Name: Sinopa.
Phonetic: Sy-no-pa.
Named By: Joseph Leidy - 1871.
Synonyms: Proviverra pungens, Proviverra
grangeri, Sinopa grangeri, Sinopa minor, Sinopa pungens,
Stypolophus aculeatus, Stypolophus pungens, Triacodon aculeatus,
Triacodon fallax.
Classification: Chordata, Mammalia, Creodonta,
Hyaenodontidae.
Species: S. rapax (type), S.
ethiopica, S. major.
Diet: Carnivore.
Size: Around 1 meter long.
Known locations: USA, Mongolia and Egypt.
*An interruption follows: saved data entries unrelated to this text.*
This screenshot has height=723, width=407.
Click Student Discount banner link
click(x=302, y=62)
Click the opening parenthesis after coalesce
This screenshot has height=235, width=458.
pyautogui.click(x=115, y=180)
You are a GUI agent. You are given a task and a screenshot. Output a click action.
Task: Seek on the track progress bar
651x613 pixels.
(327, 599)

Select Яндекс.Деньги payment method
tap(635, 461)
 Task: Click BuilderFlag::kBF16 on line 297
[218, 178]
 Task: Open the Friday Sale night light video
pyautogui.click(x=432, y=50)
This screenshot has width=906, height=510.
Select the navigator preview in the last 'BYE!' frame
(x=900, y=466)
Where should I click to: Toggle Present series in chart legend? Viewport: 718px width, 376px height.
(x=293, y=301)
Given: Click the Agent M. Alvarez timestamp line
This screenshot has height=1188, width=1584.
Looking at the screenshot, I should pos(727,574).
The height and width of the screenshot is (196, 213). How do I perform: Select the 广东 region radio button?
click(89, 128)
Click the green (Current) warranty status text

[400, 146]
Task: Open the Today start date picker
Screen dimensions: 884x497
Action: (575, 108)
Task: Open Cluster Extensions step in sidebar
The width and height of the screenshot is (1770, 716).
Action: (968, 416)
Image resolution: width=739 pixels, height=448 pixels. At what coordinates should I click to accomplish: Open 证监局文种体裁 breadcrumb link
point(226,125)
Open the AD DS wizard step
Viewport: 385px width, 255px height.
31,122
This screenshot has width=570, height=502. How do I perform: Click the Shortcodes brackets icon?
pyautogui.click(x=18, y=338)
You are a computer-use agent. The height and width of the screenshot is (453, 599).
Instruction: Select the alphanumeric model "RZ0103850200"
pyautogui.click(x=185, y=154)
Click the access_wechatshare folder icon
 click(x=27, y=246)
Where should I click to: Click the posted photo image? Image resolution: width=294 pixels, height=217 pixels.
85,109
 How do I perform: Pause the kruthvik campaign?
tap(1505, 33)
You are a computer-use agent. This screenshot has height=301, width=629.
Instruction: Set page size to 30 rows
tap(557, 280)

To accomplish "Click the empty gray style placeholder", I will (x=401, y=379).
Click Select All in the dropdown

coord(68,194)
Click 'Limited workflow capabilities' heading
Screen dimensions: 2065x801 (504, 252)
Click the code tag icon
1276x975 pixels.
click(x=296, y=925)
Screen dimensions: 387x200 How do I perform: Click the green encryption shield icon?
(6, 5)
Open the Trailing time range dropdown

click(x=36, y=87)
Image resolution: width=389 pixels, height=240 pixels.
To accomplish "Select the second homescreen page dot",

Time period: Thanetian of the Paleocene through to
the Rupelian of the Oligocene.
Fossil representation: Remains of multiple
individuals.
As
a hyaenodontid creodont, Sinopa is considered to
be a relative to the
much more famous Hyaenodon.
Like with this genus, the current known
distribution of Sinopa fossils suggest that it had
a distribution
stretching from North Africa to North America, though the vast
majority of Sinopa fossils are so far known in the
United States.
Like with others of its kind, Sinopa would have
been a predator of
other animals, though it seems to better adapted for hunting smaller
prey through the undergrowth. The proportionately short creodont legs
of Sinopa also suggest that it probably hunted by
ambush rather than
pursuit. This in turn is a reflection of the ecosystems of its time
which would have been closer to dense growths and forests across most
of the available landmasses, the perfect environment for such hunting
strategy. The disappearance of Sinopa in the
early Oligocene also
coincides with a gradual shift in climate from the gradual loss of the
forests and their subsequent replacement by more open grassy land.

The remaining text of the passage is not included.